# Exercise 2

## 2 Linear Activation Function

<div style="color: green; font-weight: bold">
The solution that we have for the question is the same: In our approach we also showed that a multi layer network is the same as a 1-layer network when using a linear activation function by repeating the operation recursively.
</div>

## 3 Programming a neural network

In this exercise a simple Multi-Layer Perceptron classifer is implemented using numpy. The python code below defines an MLP class with ReLU activations in the hidden layers and softmax output.

In [2]:
import numpy as np
from sklearn import datasets

In [3]:
####################################

class ReLULayer(object):
    def forward(self, input):
        # remember the input for later backpropagation
        self.input = input
        # return the ReLU of the input
        # ReLu: returns the input if it's positive otherwise returns 0
        relu = np.maximum(0, input)
        return relu

    def backward(self, upstream_gradient):
        # compute the derivative of ReLU from upstream_gradient and the stored input
        # ( self.input > 0) is a binary mask, only passes input elements that had a positive value
        downstream_gradient = upstream_gradient * ( self.input > 0)
        return downstream_gradient

    def update(self, learning_rate):
        pass # ReLU is parameter-free

OutputLayer class:
- the forward method computes the softmax of the input
- the backward method computes the gradient of the loss with respect to the stored inputs. The gradient is computed by substracting 1 from the predicted posterior probabilities at the true label indices and divides them by the batch size. 
    (Zlk -1 if k = Yi*,
    Zlk otherwise)

In [4]:
####################################

class OutputLayer(object):
    def __init__(self, n_classes):
        self.n_classes = n_classes

    def forward(self, input):
        # remember the input for later backpropagation
        self.input = input
        # return the softmax of the input
        input_exp = np.exp(input)
        softmax = input_exp / np.sum(input_exp, axis = 1, keepdims=True) # your code here
        return softmax

    def backward(self, predicted_posteriors, true_labels):
        # return the loss derivative with respect to the stored inputs
        # use cross-entropy loss and the chain rule for softmax
        batch_size = predicted_posteriors.shape[0]
        downstream_gradient = predicted_posteriors.copy()
        downstream_gradient[np.arange(batch_size), true_labels] -= 1
        downstream_gradient /= batch_size
        return downstream_gradient

    def update(self, learning_rate):
        pass # softmax is parameter-free

LinearLayer class:
- the forward method stores the input for later use and the preactivations are computed by taking the dot product of the input and weight and then addind the bias.
    (Zin.B + b)
- the backward method calculates the gradients for weights and biases using the upstream gradient from the next layer. The gradient for the biases is the sum of the upstream gradient along the first axis. The gradient of the weight is the dot product of the input transposed and the upstream gradient. The downstream gradient is the dot product of the upstream gradient and the transposed weights.

In [5]:
####################################

class LinearLayer(object):
    def __init__(self, n_inputs, n_outputs):
        self.n_inputs  = n_inputs
        self.n_outputs = n_outputs
        # randomly initialize weights and intercepts
        # Weight matrix
        self.B = np.random.normal(size = (n_inputs, n_outputs))
        # Bias vector
        self.b = np.random.normal(size = (1, n_outputs))

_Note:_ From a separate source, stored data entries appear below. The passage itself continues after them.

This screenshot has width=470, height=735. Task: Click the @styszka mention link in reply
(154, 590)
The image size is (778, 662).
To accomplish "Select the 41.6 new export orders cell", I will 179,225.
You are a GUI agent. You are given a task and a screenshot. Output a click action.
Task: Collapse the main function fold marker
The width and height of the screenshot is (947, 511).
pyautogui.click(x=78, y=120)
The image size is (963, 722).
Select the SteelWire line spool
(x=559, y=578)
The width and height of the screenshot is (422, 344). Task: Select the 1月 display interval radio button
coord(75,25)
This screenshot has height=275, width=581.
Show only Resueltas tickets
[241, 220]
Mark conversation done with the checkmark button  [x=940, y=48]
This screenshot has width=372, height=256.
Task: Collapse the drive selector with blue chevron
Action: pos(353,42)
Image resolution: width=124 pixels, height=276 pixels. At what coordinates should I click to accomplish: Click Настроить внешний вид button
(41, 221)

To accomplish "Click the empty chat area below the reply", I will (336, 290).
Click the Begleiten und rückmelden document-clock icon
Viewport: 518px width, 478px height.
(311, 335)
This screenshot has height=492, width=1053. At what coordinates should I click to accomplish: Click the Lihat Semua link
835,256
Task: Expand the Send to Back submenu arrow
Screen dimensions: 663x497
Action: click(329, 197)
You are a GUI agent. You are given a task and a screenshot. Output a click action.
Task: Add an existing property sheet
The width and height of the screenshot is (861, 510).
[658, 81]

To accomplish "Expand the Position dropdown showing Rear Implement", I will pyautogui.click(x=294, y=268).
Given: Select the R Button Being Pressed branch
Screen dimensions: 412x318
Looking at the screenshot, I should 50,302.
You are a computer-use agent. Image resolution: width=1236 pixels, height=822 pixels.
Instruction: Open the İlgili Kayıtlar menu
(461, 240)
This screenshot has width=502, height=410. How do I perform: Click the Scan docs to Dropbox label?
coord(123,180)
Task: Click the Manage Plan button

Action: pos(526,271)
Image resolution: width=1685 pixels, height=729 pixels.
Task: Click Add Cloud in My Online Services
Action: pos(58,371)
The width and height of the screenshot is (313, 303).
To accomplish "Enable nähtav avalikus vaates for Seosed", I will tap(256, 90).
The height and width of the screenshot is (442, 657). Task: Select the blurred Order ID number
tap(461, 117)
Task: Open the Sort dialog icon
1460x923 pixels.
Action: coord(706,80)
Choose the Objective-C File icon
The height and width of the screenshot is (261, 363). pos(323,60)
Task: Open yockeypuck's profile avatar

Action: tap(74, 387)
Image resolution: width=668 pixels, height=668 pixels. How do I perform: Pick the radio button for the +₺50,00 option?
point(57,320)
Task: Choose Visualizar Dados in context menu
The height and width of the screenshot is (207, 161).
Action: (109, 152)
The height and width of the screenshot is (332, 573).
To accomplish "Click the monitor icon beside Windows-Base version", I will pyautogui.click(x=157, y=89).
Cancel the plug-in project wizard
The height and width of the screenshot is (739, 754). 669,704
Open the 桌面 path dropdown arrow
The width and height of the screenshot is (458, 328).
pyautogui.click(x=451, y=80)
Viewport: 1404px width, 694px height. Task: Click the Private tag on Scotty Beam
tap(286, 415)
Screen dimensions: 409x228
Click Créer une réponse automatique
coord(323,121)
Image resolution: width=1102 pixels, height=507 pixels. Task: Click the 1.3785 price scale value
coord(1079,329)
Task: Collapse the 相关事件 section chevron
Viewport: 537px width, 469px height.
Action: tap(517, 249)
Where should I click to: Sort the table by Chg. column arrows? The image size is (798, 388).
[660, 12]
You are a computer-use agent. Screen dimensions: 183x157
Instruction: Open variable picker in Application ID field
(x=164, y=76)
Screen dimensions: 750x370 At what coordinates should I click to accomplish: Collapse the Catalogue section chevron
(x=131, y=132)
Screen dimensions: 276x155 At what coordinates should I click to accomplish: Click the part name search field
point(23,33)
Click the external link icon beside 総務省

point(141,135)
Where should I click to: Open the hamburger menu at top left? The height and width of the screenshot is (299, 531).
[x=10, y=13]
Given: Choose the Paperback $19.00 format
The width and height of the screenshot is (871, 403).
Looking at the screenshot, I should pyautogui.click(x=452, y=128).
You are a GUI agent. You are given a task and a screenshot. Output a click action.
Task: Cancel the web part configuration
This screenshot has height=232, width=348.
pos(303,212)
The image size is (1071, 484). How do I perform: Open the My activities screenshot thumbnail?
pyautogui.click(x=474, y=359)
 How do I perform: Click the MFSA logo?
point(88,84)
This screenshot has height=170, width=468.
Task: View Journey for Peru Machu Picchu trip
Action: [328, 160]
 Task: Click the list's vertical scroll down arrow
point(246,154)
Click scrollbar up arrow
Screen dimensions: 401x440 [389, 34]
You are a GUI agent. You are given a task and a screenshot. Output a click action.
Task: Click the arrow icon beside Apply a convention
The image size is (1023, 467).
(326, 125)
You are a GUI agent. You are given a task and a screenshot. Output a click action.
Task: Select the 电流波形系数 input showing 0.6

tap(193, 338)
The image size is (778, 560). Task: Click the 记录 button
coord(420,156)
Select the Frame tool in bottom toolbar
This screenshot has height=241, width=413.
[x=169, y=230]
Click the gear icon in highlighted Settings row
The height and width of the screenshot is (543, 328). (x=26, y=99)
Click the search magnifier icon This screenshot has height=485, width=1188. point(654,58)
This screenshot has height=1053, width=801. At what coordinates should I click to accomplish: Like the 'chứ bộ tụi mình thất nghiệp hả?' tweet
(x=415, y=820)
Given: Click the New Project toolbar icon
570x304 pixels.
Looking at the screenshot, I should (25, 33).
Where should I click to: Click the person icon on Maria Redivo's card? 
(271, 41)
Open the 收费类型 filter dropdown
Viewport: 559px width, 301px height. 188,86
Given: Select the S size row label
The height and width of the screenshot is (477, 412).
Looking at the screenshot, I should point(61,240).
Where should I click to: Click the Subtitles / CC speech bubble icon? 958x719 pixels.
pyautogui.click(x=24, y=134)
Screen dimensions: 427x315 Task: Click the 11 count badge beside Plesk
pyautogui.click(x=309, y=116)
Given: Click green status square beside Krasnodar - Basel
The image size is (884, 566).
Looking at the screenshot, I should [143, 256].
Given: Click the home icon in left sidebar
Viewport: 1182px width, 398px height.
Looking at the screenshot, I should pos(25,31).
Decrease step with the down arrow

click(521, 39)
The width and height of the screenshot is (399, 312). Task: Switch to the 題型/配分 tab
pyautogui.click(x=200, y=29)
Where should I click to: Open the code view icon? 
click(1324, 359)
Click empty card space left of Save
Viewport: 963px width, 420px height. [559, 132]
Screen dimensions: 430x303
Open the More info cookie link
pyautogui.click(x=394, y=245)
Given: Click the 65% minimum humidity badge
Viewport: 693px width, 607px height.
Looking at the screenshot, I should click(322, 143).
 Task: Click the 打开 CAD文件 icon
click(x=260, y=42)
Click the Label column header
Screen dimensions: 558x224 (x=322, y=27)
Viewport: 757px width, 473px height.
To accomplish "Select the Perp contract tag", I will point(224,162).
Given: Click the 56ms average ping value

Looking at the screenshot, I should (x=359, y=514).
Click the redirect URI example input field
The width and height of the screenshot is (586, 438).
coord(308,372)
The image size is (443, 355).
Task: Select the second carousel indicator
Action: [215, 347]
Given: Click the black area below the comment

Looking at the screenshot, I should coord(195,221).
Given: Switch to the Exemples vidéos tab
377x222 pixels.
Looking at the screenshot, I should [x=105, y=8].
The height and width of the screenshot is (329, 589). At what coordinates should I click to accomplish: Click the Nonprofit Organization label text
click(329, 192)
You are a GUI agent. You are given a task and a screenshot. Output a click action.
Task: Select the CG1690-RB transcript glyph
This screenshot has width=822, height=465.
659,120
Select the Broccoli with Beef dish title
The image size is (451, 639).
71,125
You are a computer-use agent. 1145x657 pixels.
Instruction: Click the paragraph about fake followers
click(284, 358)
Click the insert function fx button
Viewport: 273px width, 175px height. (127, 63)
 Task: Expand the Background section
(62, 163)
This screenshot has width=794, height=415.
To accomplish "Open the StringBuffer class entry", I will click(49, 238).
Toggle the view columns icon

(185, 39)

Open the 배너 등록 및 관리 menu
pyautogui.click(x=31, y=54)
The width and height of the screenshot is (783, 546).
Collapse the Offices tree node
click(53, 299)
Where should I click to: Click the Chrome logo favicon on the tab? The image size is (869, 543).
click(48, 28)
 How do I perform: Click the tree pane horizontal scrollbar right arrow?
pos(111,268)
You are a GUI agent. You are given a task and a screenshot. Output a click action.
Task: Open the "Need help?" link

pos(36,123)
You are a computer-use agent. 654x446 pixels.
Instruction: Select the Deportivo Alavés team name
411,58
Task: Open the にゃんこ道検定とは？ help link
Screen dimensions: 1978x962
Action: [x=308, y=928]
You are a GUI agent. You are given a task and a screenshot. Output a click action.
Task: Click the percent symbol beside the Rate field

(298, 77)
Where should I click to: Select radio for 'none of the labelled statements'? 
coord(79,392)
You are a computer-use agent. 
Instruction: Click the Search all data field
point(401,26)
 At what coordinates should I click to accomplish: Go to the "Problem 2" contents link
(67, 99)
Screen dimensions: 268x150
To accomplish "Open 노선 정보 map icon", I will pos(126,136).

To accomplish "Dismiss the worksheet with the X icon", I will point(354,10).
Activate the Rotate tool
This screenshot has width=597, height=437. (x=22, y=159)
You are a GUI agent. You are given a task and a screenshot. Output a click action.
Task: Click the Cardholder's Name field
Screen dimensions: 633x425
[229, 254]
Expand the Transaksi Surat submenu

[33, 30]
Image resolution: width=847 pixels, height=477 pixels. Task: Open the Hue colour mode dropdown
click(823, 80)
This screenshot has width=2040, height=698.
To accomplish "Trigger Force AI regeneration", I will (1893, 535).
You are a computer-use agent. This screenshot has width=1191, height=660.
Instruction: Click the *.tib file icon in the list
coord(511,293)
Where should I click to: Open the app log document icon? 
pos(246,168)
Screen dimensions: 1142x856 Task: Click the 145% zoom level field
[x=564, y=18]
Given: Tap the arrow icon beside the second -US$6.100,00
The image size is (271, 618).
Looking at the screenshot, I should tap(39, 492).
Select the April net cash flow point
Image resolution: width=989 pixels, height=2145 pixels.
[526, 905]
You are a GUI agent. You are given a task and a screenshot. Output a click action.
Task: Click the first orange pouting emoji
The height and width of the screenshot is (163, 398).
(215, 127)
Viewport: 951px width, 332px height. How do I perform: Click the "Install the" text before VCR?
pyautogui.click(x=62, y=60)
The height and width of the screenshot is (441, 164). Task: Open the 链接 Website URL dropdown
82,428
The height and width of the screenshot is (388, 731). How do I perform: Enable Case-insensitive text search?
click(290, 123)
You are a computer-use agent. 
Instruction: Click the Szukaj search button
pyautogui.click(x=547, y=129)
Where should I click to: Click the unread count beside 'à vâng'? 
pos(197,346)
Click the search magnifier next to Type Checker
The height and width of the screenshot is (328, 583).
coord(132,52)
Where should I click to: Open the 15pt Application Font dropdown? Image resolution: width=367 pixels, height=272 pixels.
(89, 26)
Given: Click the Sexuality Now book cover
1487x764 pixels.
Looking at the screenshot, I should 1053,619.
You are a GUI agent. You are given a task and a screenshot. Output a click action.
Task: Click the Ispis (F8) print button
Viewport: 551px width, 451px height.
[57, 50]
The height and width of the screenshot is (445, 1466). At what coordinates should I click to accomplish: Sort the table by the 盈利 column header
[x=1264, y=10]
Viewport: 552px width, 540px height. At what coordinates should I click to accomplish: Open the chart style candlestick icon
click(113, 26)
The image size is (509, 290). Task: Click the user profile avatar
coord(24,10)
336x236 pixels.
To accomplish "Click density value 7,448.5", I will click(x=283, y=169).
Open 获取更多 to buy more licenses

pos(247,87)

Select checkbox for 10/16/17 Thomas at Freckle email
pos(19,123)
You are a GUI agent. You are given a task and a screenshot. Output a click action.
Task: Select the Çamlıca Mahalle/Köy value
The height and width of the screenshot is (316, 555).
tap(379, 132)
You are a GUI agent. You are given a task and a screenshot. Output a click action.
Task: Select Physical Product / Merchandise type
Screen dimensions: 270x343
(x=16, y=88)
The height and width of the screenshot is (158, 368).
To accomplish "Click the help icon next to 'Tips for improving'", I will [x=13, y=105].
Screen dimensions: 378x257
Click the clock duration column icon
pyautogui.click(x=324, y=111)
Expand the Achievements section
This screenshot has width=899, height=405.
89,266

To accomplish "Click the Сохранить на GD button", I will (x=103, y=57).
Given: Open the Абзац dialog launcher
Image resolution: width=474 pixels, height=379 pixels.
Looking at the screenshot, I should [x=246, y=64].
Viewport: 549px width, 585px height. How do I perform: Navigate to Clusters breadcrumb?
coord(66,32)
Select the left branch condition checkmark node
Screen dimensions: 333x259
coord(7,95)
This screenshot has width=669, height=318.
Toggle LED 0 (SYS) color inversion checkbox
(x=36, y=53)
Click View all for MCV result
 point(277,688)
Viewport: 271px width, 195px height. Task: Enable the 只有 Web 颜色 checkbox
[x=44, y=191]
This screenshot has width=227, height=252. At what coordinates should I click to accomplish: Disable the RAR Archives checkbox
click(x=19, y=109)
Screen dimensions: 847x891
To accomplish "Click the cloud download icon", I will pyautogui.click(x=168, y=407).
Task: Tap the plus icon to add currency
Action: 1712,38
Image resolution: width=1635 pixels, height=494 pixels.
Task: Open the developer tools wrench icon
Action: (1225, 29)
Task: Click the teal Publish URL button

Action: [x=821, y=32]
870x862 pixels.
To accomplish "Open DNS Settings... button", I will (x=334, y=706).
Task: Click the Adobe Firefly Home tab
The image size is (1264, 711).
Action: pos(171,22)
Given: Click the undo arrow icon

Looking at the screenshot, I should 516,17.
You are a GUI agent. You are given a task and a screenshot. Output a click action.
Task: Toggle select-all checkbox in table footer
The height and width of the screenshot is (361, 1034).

    def forward(self, input):
        # remember the input for later backpropagation
        self.input = input
        # compute the scalar product of input and weights
        # (these are the preactivations for the subsequent non-linear layer)
        preactivations = np.dot(input, self.B) + self.b
        return preactivations

    def backward(self, upstream_gradient):
        # compute the derivative of the weights from
        # upstream_gradient and the stored input
        # Gradient of bias
        self.grad_b = np.sum(upstream_gradient, axis=0)
        # Gradient of weights
        self.grad_B = np.dot(self.input.T, upstream_gradient)
        # compute the downstream gradient to be passed to the preceding layer
        # Chain rule
        downstream_gradient = np.dot(upstream_gradient, self.B.T)
        return downstream_gradient

    def update(self, learning_rate):
        # update the weights by batch gradient descent
        self.B = self.B - learning_rate * self.grad_B
        self.b = self.b - learning_rate * self.grad_b

MLP class:
- the forward method reshapes input X to have dimensions (batch_size, n_features) and then iterates through each layer and computes forward pass by calling the forward method of each layer. The result of each layer is the input of the next layer.
- the backward method performs the backpropagation by first calling the backward method of the last layer with predicted posteriors and true classes to get the upstream gradient. It iterates in reverse order through the layers and calls the backward method of the layers except the last one. The upstream gradient is updated at each layer and passed to the other layer until the backpropagation is completed.

In [6]:
####################################

class MLP(object):
    def __init__(self, n_features, layer_sizes):
        # constuct a multi-layer perceptron
        # with ReLU activation in the hidden layers and softmax output
        # (i.e. it predicts the posterior probability of a classification problem)
        #
        # n_features: number of inputs
        # len(layer_size): number of layers
        # layer_size[k]: number of neurons in layer k
        # (specifically: layer_sizes[-1] is the number of classes)
        self.n_layers = len(layer_sizes)
        self.layers   = []

        # create interior layers (linear + ReLU)
        n_in = n_features
        for n_out in layer_sizes[:-1]:
            self.layers.append(LinearLayer(n_in, n_out))
            self.layers.append(ReLULayer())
            n_in = n_out

        # create last linear layer + output layer
        n_out = layer_sizes[-1]
        self.layers.append(LinearLayer(n_in, n_out))
        self.layers.append(OutputLayer(n_out))

    def forward(self, X):
        # X is a mini-batch of instances
        batch_size = X.shape[0]
        # flatten the other dimensions of X (in case instances are images)
        X = X.reshape(batch_size, -1)

        # compute the forward pass
        # (implicitly stores internal activations for later backpropagation)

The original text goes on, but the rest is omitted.